> **WHAT TO WORK ON**:
A. Summarize the blog post on the innovator's dilemma in two sentences.
B. Reproduce the passage of the blog post on the innovator's dilemma starting at "Saturday, October 8, 2016" and ending at "across very often.".
C. Carry on the blog post about the innovator's dilemma from where it stops.

> **GIVEN PASSAGE**:
**********
Saturday, October 8, 2016

Innovator's dilemma: Being or Doing

One of my jobs is to teach innovators and work with them on medical and social innovations. In course of doing that I not only work with my students and colleagues but also with scores of tech innovators.

Here is a dilemma I come across very often. 

When an innovator has conjured an idea for solving an unmet need - they want themselves and the idea to succeed. While there is no harm in that - and it is indeed desirable - I think a real problem arises when the innovator gets confused between the ‘mirage’ of success and the ‘real’ success.

I will keep my examples narrowly focused in the sector of ‘medical technology’ and ‘social innovations’ - the two sectors I work in.
Suppose a team has decided to solve the problem of ‘availability of safe drinking water’ - which is both a social and a medical problem.

Often a team would start with a clever technology which would most likely be a patent (a patent is NOT a product!) or a yet to be scaled & tested technology in some lab! And in most likelihood it would be half a decade before the team would know if they would even be able to assemble the first prototype that works.

But, ideas are cool! And the innovators are cooler!

They would like to be celebrated, give talks on how they hope to (often misunderstood by the rest of world as if they have already) cracked the problem.

This creates three problems:

a) The focus shifts from the rigour of execution to the coolness of the idea!
b) The (often small) teams behind the (yet to be proven) innovation get their shot of adrenaline from writing about their innovations, winning awards, getting press and being celebrated!
c) The attention is often NOT equal for team members - the one who has a position of power (say a seasoned academic who is a Principal Investigator - a scientific term for a Project Manager or Administrator) or someone with excellent oratory skills (who maybe not the one who has contributed much to the idea itself) or maybe even one who networks the most - steals the show!
**********
> **DATA SECTION**:
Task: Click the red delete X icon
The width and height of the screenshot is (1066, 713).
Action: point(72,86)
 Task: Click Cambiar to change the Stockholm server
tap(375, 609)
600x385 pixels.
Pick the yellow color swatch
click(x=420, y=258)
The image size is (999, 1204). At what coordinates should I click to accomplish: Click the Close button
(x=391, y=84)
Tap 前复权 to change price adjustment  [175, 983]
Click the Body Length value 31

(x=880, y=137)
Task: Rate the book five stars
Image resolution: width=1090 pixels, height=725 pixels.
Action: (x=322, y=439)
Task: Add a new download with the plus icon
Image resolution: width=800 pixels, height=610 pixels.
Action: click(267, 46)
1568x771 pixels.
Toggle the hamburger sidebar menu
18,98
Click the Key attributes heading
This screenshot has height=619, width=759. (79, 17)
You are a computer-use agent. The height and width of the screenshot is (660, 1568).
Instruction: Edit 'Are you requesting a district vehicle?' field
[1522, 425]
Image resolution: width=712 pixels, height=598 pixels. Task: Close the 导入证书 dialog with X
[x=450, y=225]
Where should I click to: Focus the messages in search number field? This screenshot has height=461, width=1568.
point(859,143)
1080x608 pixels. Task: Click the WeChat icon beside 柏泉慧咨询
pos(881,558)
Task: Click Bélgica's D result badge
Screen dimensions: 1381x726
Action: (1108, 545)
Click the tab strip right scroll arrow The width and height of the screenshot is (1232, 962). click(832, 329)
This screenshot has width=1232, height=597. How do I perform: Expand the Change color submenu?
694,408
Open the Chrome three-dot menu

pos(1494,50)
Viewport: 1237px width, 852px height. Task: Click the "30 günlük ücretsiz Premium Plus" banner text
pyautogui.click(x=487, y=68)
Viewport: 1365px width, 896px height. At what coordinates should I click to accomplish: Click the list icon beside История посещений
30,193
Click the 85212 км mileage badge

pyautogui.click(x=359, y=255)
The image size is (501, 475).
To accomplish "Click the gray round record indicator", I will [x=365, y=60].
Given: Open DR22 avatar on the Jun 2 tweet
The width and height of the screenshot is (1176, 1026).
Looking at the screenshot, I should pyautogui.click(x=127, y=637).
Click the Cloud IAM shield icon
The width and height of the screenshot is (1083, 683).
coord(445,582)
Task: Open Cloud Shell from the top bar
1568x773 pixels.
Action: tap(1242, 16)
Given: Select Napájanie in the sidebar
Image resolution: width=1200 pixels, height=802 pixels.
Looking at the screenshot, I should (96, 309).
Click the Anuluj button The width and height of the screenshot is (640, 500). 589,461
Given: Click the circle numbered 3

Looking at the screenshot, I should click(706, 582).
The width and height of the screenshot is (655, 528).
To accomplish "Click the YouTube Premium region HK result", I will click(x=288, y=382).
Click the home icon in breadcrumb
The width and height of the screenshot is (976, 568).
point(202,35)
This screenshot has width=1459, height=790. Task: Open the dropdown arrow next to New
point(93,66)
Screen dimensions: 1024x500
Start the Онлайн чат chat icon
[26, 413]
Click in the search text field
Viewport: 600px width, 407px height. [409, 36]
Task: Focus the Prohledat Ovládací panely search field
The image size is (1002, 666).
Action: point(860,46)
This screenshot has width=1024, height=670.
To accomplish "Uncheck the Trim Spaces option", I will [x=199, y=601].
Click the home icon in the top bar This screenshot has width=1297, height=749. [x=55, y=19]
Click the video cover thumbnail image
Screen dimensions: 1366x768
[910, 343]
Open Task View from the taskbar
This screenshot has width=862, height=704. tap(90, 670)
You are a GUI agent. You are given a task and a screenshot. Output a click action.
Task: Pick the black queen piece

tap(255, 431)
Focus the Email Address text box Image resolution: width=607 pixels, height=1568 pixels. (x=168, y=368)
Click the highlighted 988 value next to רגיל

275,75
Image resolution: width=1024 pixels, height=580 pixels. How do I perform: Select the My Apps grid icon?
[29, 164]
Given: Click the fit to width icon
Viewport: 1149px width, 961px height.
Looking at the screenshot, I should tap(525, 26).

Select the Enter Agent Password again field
**********
> **ANSWERS BY ITEM NUMBER**:
A. The author teaches and works with innovators in medical technology and social innovation, and often sees innovators confuse the "mirage" of success with real success. Using a safe drinking water project as an example, the post notes that teams often begin with an unproven technology that may be years from a working prototype but still seek celebration, which shifts focus from rigorous execution to the coolness of the idea, gives teams their adrenaline from awards and press, and lets the most powerful, eloquent, or well-networked member steal the show.

B.
Saturday, October 8, 2016

Innovator's dilemma: Being or Doing

One of my jobs is to teach innovators and work with them on medical and social innovations. In course of doing that I not only work with my students and colleagues but also with scores of tech innovators.

Here is a dilemma I come across very often.

C.
Let us analyse the outcomes of these problems:

a) Shift of Focus: Generating and running around with ideas is cool - execution often is NOT! Everyone wants the nicely painted walls of the futuristic office and nobody wants to manage inventory, deal with people, or generate leads - that is often not exciting enough!

b) False sense of success: Speaking at conferences, giving media bytes and attending networking events often gives a sense of moving ahead in life. You feel you are ’somebody’! But as long as your product or service (the real innovation) has not solved the problem it intended to solve - technically you have become the ‘innovation’. Your product/business/service has failed if it did not even solve a minor portion of the problem it aimed to solve.

c) Steal the show - Yes! That often creates a rift as the one who has been putting one’s head down and executing the technology/idea/business feels cheated. That often kills the camaraderie among the team - the X factor that helps a startup punch above its weight.

Meanwhile, the media (whose real business is to sell advertisements by capturing eye-balls with something of interest!) feeds on the innovators/startups. Not that media attention is a bad thing - it surely helps one get traction, raise funding and find evangelists. Unfortunately, in order to make a story even more attractive it misquotes, misleads and misconstructs information. 

Haven’t you heard that there is a pill already for the ill that you have and is going to come soon?
Worse still, we have been hearing that it has been coming soon for almost a decade?!

This is a sticky territory. The feelings of joy and attention (being!) that humans crave for are much easier to obtain than putting one’s head down and working to solve the problem one started to solve. And once you start getting the taste of ‘being’, the real fuel of achieving what you set out to achieve - the doing part - becomes much more tiring and often appears much more unattractive.

In my opinion some of the greatest successes have been built on doing and not being. 
And in this day and age when just registering a company with limited capital (that is technically a startup) - can give you a high by earning a label of a startup guy (or girl). 


Innovators face the dilemma : Being or Doing!